A la hora de combinar las sombras, pon siempre la más clara en la zona superior del párpado móvil y la que sea algo más oscura, en el área más cercana a las pestañas. Por ejemplo. para maquillar unos ojos hundidos podrías elegir una discreta sobra rosa palo en la parte superior y crear un bonito contraste con una en tonos malva o lila, algo más intensa, cerca de las pestañas.

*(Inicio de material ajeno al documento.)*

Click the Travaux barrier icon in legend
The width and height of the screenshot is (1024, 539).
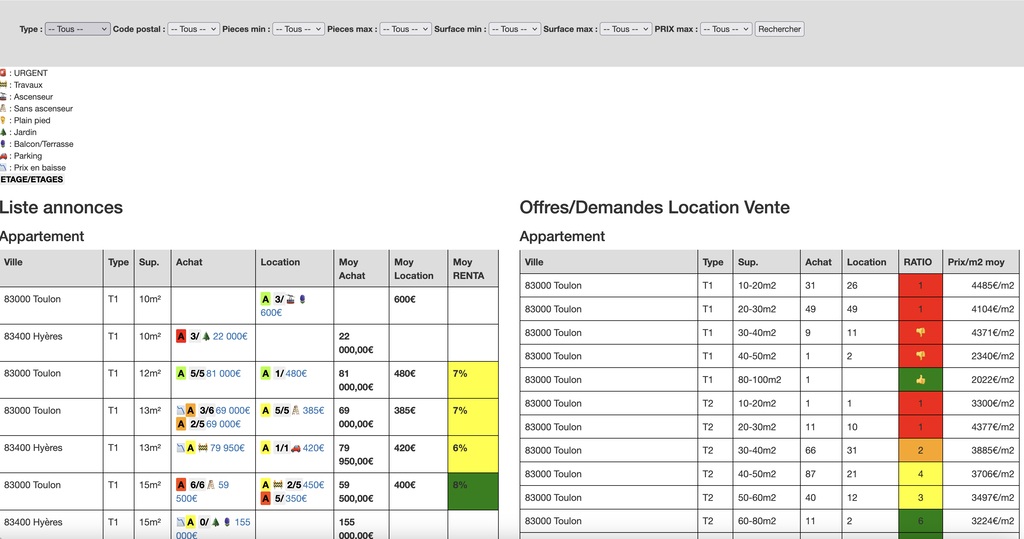[3, 85]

En cuanto al delineador, un lápiz blanco en la línea de las pestañas inferiores es una excelente idea para lograr agrandar tus ojos y llenarlos de luminosidad. Si quieres marcar también la línea de pestañas superiores, recuerda que el negro está ‘prohibido’. Es mucho mejor recurrir a marrones suaves o bonitos grises. En este caso, haz la línea, pero difumínala sutilmente para dar ligereza al párpado.
Ilumina la mirada
Un pequeño detalle para completar tu maquillaje de ojos hundidos y conseguir un efecto de mayor volumen y un acabado extra luminoso es darles un ‘toque’ con sobra iluminadora o blanca. El secreto está en aplicarla allí donde es necesaria ¿Dónde?: un punto en el lagrimal, dos o tres justo bajo la línea de pestañas inferiores y por último uno en el centro del párpado móvil, coincidiendo con el iris.
Las pestañas perfectas
Finalmente, para terminar el maquillaje y lograr una mirada de impacto, falta aplicar la máscara de pestañas, un producto al que no tienes que renunciar, pero del que no conviene abusar.

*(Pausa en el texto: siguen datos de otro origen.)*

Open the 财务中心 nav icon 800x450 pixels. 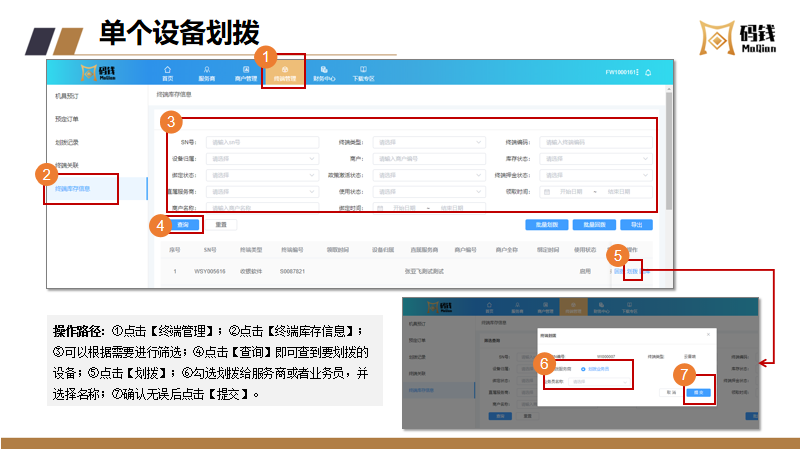(324, 72)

Si tienes ojos hundidos, elige una máscara de pestañas extra ligera y preferiblemente en algún tono más suave que el negro (marrones, grises), incluso puedes elegir una transparente. Si optas por una con color, incluso si la quieres en negro, en este caso el tono oscuro estaría permitido, pero siempre que apliques muy poca cantidad de máscara, para evitar el efecto apelmazamiento. Además, a la hora de ponerla sobre tus pestañas, deberás hacerlo incidiendo solo en las puntas, no en la base, para potenciar, con el movimiento del cepillo aplicador, su curvatura natural y elevarlas al máximo. Así, conseguirás, también, ‘levantar’ tus ojos.